_Data supplied_:
════

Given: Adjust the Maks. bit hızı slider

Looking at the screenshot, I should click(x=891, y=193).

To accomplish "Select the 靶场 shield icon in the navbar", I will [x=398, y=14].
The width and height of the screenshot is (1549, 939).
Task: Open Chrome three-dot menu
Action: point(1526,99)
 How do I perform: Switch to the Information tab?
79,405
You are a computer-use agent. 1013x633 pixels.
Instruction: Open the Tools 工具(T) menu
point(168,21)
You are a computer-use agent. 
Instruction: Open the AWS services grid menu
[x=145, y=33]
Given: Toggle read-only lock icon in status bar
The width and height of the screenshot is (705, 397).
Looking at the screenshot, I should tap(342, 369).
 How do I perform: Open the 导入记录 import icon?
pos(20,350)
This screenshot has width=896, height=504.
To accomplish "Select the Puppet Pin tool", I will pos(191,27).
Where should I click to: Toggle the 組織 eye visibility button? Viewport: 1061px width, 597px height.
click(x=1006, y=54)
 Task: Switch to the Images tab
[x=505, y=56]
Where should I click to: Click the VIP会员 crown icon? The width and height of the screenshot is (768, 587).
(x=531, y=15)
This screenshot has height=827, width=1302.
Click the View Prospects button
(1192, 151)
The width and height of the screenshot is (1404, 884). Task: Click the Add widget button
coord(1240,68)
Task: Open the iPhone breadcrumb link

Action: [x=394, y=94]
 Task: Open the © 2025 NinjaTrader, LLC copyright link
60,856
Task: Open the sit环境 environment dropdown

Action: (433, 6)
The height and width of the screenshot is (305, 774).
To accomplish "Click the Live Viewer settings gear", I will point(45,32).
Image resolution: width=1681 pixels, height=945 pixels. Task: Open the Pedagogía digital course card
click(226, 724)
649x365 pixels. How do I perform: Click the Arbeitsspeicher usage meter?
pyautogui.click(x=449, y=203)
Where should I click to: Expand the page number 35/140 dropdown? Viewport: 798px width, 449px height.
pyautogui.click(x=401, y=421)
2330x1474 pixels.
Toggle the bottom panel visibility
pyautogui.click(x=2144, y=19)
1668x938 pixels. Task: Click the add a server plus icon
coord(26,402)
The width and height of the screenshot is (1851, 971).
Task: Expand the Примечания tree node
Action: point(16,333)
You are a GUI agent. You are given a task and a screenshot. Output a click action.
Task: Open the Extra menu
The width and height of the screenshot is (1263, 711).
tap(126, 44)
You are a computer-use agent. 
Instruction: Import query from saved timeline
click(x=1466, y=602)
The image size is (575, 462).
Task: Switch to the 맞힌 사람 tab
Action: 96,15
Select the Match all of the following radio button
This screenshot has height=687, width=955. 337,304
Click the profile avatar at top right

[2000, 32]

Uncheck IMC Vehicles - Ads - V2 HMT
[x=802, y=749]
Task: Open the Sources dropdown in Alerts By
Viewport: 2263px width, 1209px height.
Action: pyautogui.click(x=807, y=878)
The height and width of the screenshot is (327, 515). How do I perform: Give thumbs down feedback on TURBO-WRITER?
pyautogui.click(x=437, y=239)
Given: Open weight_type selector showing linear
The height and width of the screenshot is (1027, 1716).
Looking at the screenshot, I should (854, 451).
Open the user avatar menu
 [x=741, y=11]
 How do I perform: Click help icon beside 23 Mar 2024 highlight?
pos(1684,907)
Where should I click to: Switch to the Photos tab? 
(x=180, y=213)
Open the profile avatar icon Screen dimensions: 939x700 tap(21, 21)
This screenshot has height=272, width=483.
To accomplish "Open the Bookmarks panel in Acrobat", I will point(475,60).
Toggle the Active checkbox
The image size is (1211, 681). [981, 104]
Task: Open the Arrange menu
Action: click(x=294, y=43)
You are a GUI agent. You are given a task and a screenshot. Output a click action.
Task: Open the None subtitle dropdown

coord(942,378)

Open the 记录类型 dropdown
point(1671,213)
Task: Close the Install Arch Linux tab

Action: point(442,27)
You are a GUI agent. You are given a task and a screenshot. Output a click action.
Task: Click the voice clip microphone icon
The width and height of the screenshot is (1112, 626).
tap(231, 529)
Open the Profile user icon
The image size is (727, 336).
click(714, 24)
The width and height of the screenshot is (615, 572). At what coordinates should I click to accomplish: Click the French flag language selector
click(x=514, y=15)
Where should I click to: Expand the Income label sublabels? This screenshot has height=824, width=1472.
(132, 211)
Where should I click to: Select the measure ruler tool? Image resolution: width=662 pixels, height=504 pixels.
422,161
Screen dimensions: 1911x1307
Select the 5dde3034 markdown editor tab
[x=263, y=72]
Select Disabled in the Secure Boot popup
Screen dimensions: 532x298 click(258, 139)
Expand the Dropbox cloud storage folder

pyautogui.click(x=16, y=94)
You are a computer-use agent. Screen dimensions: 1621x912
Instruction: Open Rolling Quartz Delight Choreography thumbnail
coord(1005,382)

════

_What you need to do_:
Repeat only the stretch of lines starting at the one containing "Where should I click to: Expand the Income" and running to the final line of the entries above.

_Your response_:
Where should I click to: Expand the Income label sublabels? This screenshot has height=824, width=1472.
(132, 211)
Where should I click to: Select the measure ruler tool? Image resolution: width=662 pixels, height=504 pixels.
422,161
Screen dimensions: 1911x1307
Select the 5dde3034 markdown editor tab
[x=263, y=72]
Select Disabled in the Secure Boot popup
Screen dimensions: 532x298 click(258, 139)
Expand the Dropbox cloud storage folder

pyautogui.click(x=16, y=94)
You are a computer-use agent. Screen dimensions: 1621x912
Instruction: Open Rolling Quartz Delight Choreography thumbnail
coord(1005,382)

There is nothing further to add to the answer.